§ **TRECHO FORNECIDO**:

※

33. - A A. AA nasceu a 12/07/1960 – fls. 332.

34. - A A. é empregada de … e presta serviços a duas empresas, a KK e LL, Lda, e a MM, Lda, auferindo um rendimento mensal líquido global de cerca de € 620,00-fls. 34 e 35.

35. - Paga de renda mensal da casa onde habita a quantia de € 325,00 – fls. 36.

36. - O HH era um filho extremoso.

37. - E era um jovem a quem se augurava uma promissora carreira profissional e académica.

38. - À data do seu falecimento, o HH era um aluno de …. na Faculdade de Ciências da Universidade de ….

39. - Exercia funções de … na mesma Faculdade, auferindo o vencimento de € 436,49, durante 14 meses por ano.

40. - Ia ser proposto para fazer o …. na referida Faculdade, o que era algo que o HH sempre disse que queria fazer.

41. - O HH auferia, ainda, o montante mensal de € 745,00, durante 12 meses por ano, com início a 01/09/2010, no âmbito do contrato de bolsa de investigação celebrado com a Fundação da Faculdade .    – fls. 38.

42. - O HH residia, na data da sua morte, na Rua …, nº …, Bloco D, 1º Esq., …, em casa dos tios.

43. - Gozava de excelente saúde.

44. - Era um jovem alegre, jovial, dinâmico e trabalhador, responsável e com imensos projectos para o seu futuro.

45. - Com os amigos e colegas da faculdade sempre demonstrou um constante espírito de ajuda e companheirismo, o que o tornava numa pessoa respeitada, acarinhada e admirada.

46. - Era uma pessoa educada e com uma sólida formação cívica e moral.

47. - Entre o HH e a sua mãe existiam fortes laços de união e afecto.

※

§ **EXTRATO DE DADOS**:
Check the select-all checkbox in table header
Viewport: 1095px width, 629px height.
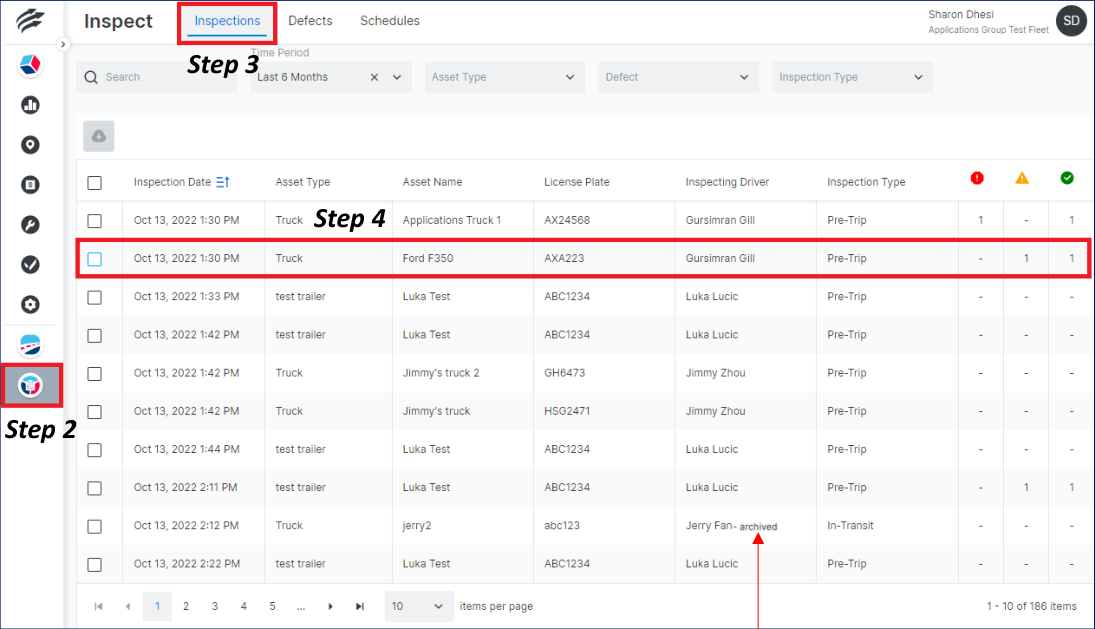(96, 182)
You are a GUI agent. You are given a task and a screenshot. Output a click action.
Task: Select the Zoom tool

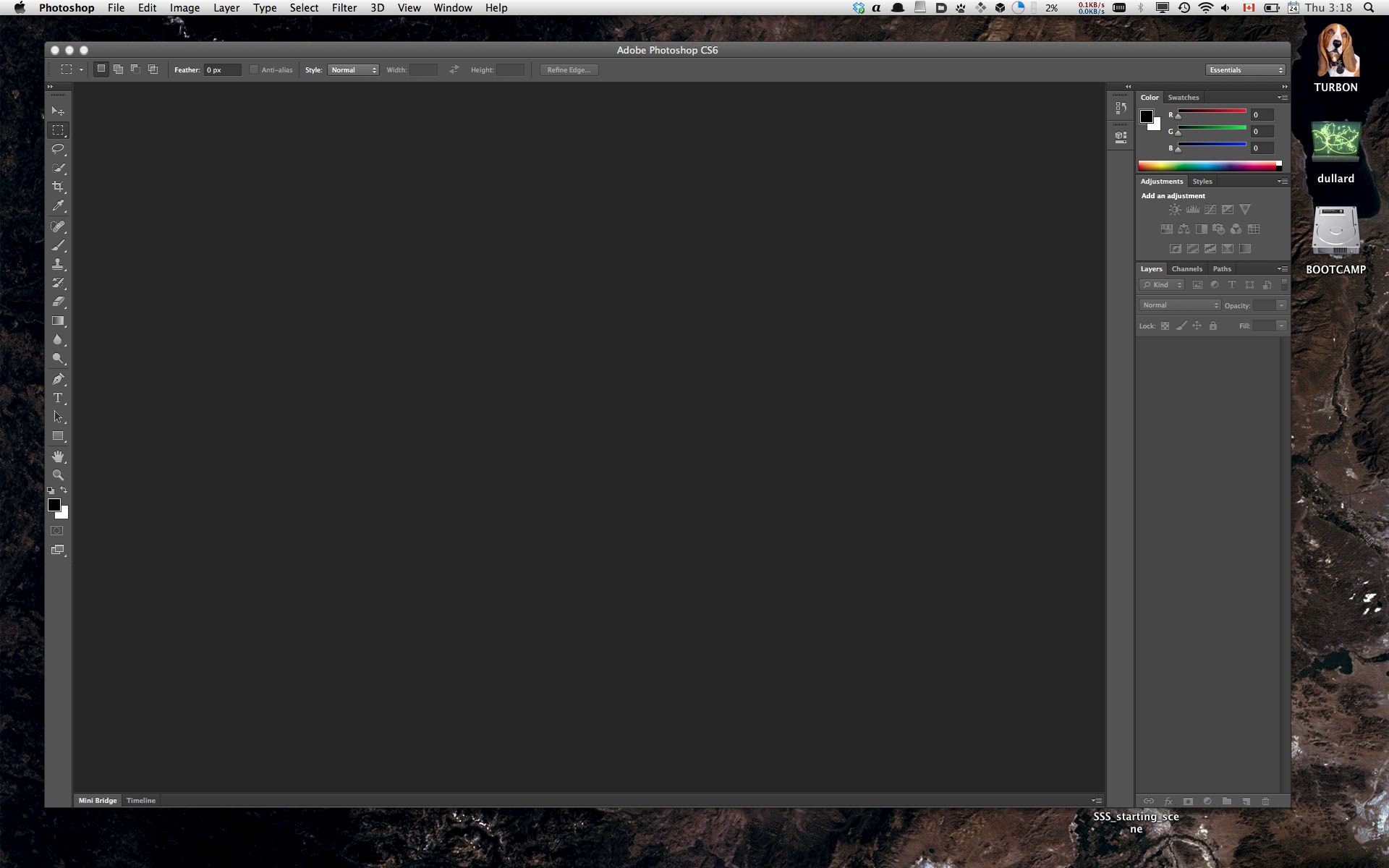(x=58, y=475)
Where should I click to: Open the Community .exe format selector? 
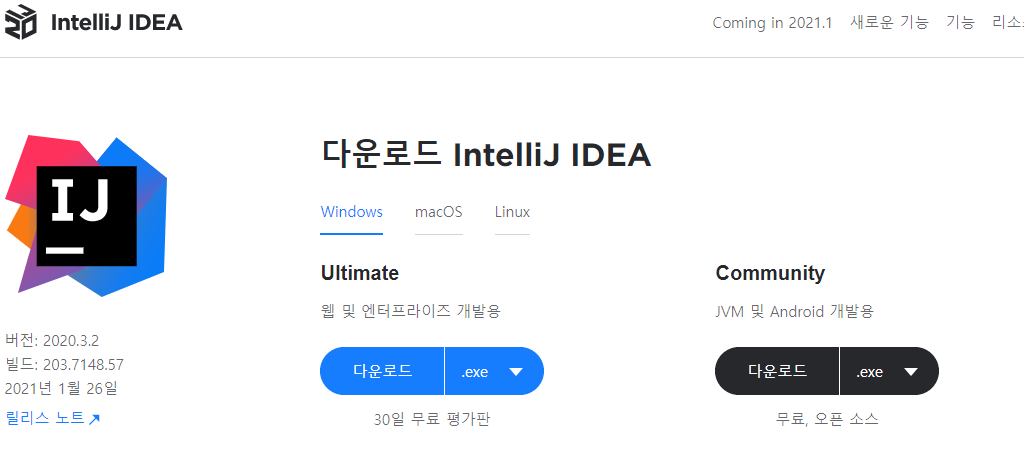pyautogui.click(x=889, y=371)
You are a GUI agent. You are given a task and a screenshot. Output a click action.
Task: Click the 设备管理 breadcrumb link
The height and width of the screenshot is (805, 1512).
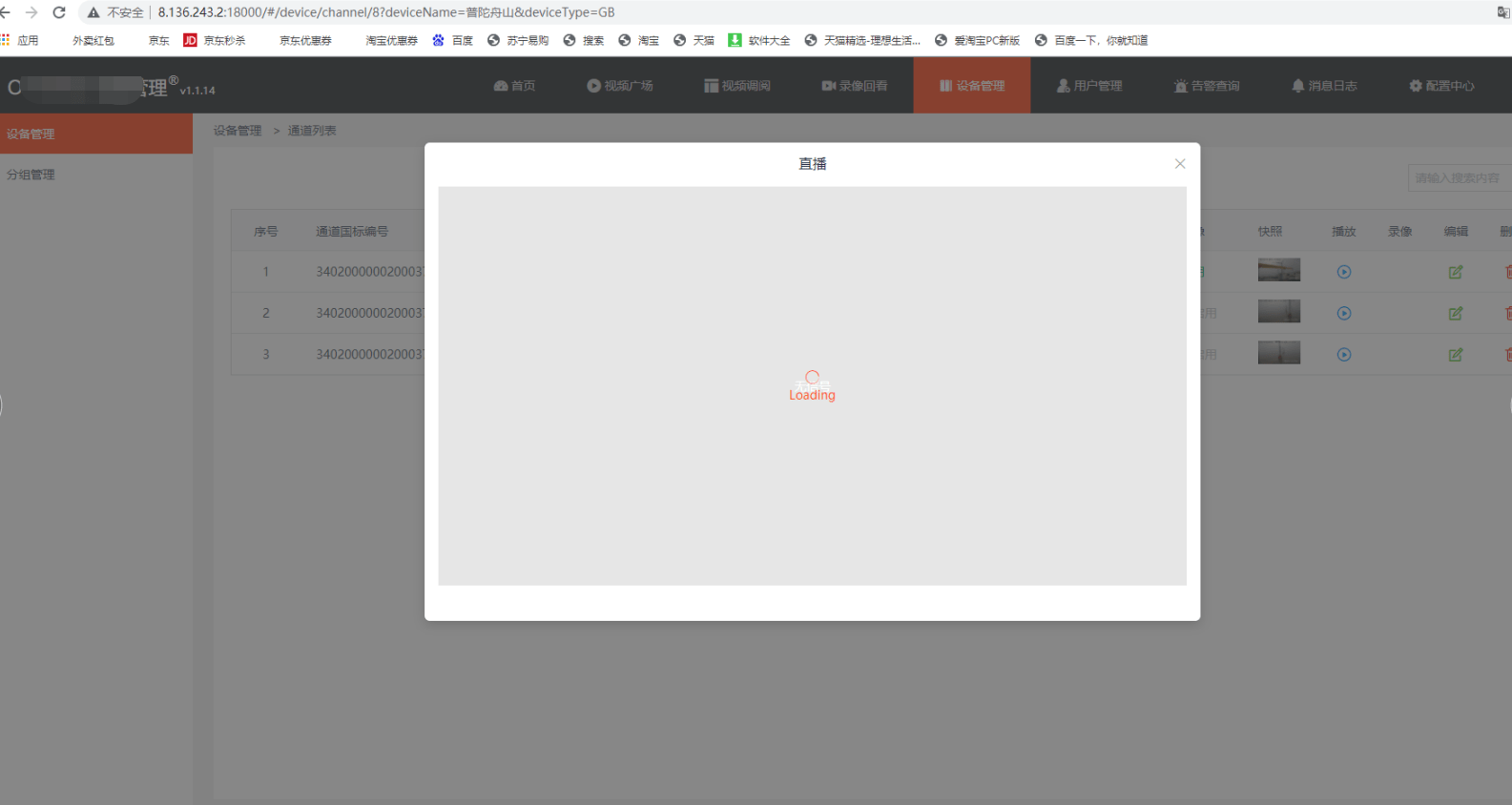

※

§ **CONJUNTO DE TAREFAS**:
A) Reproduza, por favor, a parte da lista de factos sobre o HH que começa em "34. - A A. é" e termina em "profissional e académica.".
B) Prossiga a lista de factos sobre o HH a partir do ponto em que termina.

§ **RESULTADOS ESPERADOS**:
A)
34. - A A. é empregada de … e presta serviços a duas empresas, a KK e LL, Lda, e a MM, Lda, auferindo um rendimento mensal líquido global de cerca de € 620,00-fls. 34 e 35.

35. - Paga de renda mensal da casa onde habita a quantia de € 325,00 – fls. 36.

36. - O HH era um filho extremoso.

37. - E era um jovem a quem se augurava uma promissora carreira profissional e académica.

B)
48. - Também existia afecto entre o HH e o pai, embora tivessem um relacionamento mais distante em virtude de este residir em Angola.

49. - A A. AA sente de forma muito profunda e dolorosa a falta do filho HH, causa-lhe um sentido e prolongado sentimento de luto, e mantém-na mergulhada num grande desgosto.

50. - A A., devido à morte do filho HH, teve de suportar despesas com a obtenção da certidão de habilitação de herdeiros, no valor de € 205,18 – fls. 44.

51. - O HH vestia, na altura do acidente, camisa de manga curta, calças de ganga da marca Levy Strauss e um cinto de material sintético–fls. 335.

52. - O Instituto da Segurança Social, IP, pagou, a título de despesas de funeral, € 2.515,32 a DD, e € 2.515,32 a AA, mães, respetivamente, de CC e de HH –fls. 64 e 69.

53. - O veículo de matrícula ...-JB-... já tinha tido intervenção num outro acidente ocorrido a 09/07/2010.

54. - Circulava, à data do acidente, sem seguro válido e eficaz de responsabilidade civil automóvel.

55. - A propriedade do BMW de matrícula ...-JB-... encontrava-se, à data do acidente, registada em nome da Ré GG, Lda–fls. 33.

56. - Entre o CC e o gerente da Ré GG, Lda, estabeleceu-se um acordo mediante o qual este disponibilizava ao CC veículos de alta gama e cilindrada do Stand da Ré GG, para que o CC neles se fizesse transportar.

57. - Em “contrapartida” o CC fazia publicidade ao stand da Ré GG, mediante autocolantes colocados no veículo por aquela sociedade.”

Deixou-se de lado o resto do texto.